WFAE Commentary: Father’s Lessons Have Lasting Effect

This post originally aired on WFAE on Monday, April 9, 2012.  You can listen to it here.

The other day, I stopped by my parents’ house and found my father sitting on the couch channel surfing. For many people, that wouldn’t be an unusual sight. For me, it was another in a series of firsts. I don’t mean to imply that my father never watched TV; he did, just very selectively.
Sally Phillips with her father. He might plan to watch a specific football game or an episode of AutoWeek, but other than that, he rarely watched TV. Instead, he would read the newspaper, dive into an issue of BusinessWeek or Consumer Reports or work on his computer.

But those days are fading. My dad has entered a new phase in his life and we are going along for the ride.

Moving a bit slower than he once did, he’s begun to forget where things are and what’s next on his agenda. But he’s not lost his ability to teach life lessons to those around him.
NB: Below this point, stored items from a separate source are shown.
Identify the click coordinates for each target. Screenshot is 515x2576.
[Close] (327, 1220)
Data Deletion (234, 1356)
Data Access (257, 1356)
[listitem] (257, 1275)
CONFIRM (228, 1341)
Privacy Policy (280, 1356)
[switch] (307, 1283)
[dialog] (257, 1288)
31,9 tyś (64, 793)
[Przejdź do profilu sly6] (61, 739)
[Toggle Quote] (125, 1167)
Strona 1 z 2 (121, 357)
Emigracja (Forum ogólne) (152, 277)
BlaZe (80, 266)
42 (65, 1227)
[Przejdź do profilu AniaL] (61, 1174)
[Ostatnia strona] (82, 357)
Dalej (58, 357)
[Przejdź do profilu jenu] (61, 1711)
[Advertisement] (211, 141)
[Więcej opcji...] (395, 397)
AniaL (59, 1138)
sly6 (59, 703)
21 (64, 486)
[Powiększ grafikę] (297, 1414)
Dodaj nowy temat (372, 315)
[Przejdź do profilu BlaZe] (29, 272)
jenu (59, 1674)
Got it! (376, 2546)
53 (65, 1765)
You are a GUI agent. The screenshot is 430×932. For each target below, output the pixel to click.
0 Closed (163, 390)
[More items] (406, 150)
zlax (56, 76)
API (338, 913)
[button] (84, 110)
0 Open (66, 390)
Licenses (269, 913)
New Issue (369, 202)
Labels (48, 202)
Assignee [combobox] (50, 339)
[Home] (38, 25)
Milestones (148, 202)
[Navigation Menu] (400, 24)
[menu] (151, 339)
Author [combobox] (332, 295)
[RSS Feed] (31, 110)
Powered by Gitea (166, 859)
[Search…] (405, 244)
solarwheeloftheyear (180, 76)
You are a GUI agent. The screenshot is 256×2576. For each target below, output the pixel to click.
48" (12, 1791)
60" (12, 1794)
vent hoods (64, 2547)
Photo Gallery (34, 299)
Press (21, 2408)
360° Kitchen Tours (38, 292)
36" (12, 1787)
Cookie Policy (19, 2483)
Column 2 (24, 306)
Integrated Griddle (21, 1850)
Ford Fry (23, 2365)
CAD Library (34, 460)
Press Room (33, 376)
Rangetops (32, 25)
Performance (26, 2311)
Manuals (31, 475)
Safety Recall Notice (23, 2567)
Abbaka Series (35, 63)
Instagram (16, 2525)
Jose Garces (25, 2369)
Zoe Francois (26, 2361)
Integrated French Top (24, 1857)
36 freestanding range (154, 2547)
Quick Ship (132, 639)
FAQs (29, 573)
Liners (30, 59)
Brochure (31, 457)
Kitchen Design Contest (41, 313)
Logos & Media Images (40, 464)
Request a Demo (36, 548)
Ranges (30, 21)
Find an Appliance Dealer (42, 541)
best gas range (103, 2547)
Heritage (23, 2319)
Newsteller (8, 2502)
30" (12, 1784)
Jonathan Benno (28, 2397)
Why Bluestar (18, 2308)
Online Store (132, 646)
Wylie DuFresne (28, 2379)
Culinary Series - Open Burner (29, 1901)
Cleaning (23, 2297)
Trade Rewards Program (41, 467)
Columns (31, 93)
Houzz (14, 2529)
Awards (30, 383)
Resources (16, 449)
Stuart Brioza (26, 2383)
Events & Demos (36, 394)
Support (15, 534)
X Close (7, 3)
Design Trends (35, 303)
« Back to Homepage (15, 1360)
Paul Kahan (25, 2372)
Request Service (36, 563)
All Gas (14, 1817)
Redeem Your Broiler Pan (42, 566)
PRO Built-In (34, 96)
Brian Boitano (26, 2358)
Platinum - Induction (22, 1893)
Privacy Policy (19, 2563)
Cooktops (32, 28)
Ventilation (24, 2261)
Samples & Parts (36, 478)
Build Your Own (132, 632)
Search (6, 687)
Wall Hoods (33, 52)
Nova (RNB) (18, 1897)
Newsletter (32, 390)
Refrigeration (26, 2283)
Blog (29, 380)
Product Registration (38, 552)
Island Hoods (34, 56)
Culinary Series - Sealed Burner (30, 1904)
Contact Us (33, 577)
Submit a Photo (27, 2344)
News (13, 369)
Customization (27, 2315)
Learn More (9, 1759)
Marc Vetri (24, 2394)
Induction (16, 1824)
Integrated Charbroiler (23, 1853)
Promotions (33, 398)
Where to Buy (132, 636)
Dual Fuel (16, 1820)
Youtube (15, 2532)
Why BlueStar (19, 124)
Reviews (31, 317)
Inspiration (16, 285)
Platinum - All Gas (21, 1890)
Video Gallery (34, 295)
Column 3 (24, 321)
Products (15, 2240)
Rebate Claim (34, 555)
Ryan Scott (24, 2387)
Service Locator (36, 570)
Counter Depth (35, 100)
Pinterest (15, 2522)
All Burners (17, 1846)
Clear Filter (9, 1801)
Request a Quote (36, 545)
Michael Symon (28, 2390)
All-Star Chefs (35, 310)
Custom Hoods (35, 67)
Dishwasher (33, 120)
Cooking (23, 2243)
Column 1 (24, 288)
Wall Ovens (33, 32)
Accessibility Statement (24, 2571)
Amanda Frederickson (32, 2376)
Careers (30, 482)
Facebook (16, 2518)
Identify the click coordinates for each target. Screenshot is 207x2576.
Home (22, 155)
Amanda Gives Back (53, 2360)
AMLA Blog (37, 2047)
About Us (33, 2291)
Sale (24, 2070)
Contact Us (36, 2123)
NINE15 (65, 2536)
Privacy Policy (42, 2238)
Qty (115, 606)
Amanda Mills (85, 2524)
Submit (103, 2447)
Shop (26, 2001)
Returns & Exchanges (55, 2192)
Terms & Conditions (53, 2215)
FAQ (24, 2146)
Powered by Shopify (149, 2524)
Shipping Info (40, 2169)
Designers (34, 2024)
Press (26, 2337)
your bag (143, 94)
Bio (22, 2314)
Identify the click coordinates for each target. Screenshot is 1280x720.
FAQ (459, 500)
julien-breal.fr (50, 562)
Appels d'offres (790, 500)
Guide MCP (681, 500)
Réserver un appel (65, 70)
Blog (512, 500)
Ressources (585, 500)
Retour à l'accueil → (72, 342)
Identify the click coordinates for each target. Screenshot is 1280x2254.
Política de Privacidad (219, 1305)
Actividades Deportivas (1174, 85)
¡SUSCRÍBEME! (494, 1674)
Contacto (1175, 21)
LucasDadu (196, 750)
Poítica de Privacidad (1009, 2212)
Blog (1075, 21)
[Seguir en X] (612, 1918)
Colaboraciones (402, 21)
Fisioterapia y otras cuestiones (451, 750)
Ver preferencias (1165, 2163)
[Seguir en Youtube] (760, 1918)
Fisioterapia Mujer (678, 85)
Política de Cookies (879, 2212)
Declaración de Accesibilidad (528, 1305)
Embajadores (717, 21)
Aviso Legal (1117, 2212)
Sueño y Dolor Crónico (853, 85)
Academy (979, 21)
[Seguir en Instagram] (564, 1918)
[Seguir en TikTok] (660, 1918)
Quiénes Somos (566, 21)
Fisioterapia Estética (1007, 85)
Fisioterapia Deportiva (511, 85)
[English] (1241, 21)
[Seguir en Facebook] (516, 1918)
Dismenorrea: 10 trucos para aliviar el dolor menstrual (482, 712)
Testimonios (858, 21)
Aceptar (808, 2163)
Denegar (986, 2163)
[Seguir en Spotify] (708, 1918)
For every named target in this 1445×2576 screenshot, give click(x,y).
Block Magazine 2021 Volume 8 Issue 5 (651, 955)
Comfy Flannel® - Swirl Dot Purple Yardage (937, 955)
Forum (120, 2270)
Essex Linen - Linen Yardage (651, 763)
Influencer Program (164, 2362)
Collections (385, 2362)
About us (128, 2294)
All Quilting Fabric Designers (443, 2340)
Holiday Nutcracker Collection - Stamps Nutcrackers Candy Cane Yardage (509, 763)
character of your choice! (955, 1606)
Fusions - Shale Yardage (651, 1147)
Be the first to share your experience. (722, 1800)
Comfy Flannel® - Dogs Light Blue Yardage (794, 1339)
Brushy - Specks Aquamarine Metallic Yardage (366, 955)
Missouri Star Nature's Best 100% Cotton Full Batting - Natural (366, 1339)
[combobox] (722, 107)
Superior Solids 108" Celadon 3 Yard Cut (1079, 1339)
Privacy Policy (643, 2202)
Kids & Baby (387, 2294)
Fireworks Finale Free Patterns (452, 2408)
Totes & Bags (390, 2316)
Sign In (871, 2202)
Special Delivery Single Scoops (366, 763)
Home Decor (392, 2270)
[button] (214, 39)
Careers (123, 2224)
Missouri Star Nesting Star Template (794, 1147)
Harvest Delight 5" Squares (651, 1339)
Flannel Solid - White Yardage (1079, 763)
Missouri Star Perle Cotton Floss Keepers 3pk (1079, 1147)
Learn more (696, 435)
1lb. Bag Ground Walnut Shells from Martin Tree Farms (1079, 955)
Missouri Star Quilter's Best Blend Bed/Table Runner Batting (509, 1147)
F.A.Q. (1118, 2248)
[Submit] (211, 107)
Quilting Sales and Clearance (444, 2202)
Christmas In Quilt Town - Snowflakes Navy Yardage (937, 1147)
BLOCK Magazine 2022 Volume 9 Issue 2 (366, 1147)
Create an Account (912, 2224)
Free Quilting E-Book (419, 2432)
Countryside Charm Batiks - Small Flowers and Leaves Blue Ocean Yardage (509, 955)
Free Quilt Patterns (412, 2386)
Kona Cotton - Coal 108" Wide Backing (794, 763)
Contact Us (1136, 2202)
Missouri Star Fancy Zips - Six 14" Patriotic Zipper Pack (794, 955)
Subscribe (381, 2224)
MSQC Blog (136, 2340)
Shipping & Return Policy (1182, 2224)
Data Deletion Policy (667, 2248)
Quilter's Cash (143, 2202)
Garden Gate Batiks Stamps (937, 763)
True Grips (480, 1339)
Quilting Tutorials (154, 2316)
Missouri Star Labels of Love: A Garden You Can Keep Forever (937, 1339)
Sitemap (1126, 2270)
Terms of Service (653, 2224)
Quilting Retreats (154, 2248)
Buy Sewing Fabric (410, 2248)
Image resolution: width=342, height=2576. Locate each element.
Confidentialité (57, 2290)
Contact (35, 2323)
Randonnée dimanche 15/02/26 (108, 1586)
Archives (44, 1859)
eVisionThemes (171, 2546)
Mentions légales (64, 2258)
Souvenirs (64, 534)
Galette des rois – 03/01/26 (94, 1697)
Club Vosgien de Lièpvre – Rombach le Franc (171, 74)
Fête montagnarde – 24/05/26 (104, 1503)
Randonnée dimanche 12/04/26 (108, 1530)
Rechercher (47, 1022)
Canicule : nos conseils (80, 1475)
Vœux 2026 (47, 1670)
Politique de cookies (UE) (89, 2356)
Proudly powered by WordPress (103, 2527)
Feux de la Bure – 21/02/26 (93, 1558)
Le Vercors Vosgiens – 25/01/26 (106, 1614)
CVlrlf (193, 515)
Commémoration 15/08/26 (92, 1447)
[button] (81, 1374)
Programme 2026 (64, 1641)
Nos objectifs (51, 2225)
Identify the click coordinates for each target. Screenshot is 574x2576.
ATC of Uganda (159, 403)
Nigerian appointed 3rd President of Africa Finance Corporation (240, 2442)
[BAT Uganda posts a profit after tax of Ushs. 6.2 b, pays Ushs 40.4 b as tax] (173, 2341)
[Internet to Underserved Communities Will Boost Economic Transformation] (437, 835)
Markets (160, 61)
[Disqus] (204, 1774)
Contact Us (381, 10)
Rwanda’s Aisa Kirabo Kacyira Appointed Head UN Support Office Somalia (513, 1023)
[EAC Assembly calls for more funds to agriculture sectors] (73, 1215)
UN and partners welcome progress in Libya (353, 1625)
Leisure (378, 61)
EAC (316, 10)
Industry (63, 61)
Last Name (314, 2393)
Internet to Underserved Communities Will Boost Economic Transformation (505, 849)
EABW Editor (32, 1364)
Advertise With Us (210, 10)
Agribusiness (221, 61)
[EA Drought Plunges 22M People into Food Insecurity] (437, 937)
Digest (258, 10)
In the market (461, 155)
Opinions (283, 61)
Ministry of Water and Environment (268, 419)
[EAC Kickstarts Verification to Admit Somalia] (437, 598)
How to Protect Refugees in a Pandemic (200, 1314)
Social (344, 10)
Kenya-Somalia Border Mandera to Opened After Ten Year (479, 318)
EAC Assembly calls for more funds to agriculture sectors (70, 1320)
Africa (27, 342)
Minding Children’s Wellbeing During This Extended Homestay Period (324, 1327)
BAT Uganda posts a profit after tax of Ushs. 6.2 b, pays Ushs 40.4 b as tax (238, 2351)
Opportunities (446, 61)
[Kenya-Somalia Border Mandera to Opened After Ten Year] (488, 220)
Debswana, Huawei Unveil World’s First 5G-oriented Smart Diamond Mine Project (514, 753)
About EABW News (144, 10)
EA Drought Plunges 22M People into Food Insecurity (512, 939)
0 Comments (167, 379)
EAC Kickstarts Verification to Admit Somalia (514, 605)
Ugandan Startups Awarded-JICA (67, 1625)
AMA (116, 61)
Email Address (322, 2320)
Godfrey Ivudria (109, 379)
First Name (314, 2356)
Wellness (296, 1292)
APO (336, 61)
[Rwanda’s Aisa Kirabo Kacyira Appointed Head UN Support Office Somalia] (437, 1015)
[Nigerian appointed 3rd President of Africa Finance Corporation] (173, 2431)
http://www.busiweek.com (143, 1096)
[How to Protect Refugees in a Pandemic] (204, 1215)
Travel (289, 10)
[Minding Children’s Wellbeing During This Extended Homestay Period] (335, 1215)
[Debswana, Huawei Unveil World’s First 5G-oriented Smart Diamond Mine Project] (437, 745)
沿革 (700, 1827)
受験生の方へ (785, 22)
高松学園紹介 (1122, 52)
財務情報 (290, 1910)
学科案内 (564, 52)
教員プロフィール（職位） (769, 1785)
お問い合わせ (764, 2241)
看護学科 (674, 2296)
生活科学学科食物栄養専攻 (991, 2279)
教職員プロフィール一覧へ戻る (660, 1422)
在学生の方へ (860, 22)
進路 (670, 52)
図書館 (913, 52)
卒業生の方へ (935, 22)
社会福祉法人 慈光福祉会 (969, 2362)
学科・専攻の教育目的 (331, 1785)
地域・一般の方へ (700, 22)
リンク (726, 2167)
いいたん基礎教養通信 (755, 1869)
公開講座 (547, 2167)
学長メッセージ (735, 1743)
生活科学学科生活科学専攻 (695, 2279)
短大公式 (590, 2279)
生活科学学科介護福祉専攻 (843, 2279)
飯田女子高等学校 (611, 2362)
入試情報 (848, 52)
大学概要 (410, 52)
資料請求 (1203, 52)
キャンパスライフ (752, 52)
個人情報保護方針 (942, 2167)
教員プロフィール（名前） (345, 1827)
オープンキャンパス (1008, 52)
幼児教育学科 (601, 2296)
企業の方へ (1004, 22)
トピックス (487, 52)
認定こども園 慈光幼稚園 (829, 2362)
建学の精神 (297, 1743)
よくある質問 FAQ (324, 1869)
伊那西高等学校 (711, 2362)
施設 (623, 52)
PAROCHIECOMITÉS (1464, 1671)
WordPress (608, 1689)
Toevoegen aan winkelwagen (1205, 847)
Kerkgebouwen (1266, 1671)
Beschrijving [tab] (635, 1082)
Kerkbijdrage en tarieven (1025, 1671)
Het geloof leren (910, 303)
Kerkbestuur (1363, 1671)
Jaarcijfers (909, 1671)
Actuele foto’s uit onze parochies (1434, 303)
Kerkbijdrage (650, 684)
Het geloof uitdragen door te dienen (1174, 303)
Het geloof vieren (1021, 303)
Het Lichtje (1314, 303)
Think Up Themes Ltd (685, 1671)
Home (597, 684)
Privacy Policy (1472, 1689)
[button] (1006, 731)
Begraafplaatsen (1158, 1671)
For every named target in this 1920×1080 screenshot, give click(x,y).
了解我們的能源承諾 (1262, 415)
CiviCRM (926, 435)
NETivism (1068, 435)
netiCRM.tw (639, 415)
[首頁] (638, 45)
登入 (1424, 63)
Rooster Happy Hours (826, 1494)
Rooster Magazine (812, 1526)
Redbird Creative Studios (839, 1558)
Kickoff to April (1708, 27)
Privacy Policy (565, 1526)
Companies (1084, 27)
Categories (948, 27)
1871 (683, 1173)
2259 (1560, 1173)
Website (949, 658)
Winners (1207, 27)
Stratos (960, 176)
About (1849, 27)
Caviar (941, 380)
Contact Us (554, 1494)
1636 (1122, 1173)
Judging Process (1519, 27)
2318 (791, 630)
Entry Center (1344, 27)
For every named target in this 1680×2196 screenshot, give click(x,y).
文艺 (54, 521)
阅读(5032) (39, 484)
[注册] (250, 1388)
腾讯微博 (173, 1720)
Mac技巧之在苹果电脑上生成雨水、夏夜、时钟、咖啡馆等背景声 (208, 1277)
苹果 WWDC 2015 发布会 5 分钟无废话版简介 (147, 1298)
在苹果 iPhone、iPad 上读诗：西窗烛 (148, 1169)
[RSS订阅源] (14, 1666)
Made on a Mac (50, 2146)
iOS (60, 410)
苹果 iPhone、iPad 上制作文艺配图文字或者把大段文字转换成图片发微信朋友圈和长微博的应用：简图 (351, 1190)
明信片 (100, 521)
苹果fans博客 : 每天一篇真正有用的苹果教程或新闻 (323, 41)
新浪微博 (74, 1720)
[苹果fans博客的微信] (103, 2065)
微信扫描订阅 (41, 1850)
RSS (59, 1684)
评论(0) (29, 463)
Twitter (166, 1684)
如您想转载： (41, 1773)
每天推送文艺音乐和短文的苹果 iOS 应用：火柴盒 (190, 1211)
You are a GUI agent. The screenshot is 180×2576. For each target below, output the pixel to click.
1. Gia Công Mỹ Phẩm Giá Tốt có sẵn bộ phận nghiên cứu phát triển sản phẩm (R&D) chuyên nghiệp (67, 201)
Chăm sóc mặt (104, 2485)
Early on, my father taught me that everyone is worthy of respect and compassion. He was the cool dad that treated all of my friends with respect, never discounting our values or opinions because we were “just kids.” I try to be as respectful with our daughter’s friends.

To Dad, family always came first. As he climbed into the senior management ranks of the Federal Government, he never crossed into the government-appointee realm that would require massive amounts of travel, lest he upset fine balance between work and family that he and my mother so carefully crafted. My husband and I strive to follow in their footsteps.

My father has also taught me that gentleness speaks volumes. Never one to dictate that my sister or me take a specific course of action, he often began his monologues with the phrase, “You may want to consider. . .”

In those five little words he conveyed a sense of caring, his preferred course of action, and our freedom to follow his advice or not. It’s my single most favorite saying, and I have borrowed it liberally at home and at work.

These days, Dad is showing the rest of us how to mature gracefully. His wit, still very much intact, has become a never-ending source of laughter and stress relief in these challenging times.

While he feels badly about losing track of things and time, his love of life and his family hasn’t wavered. Like always, he never misses an opportunity to kiss or hug one of us or tell us how much he loves us. He’s up for any outing we plan and has begun enjoying movies that he used to be too busy to sit through.
As he told his doctor, “I’m 80 years old. This is just part of the process for me. I’m grateful for each day.” My dad’s lessons just keep coming.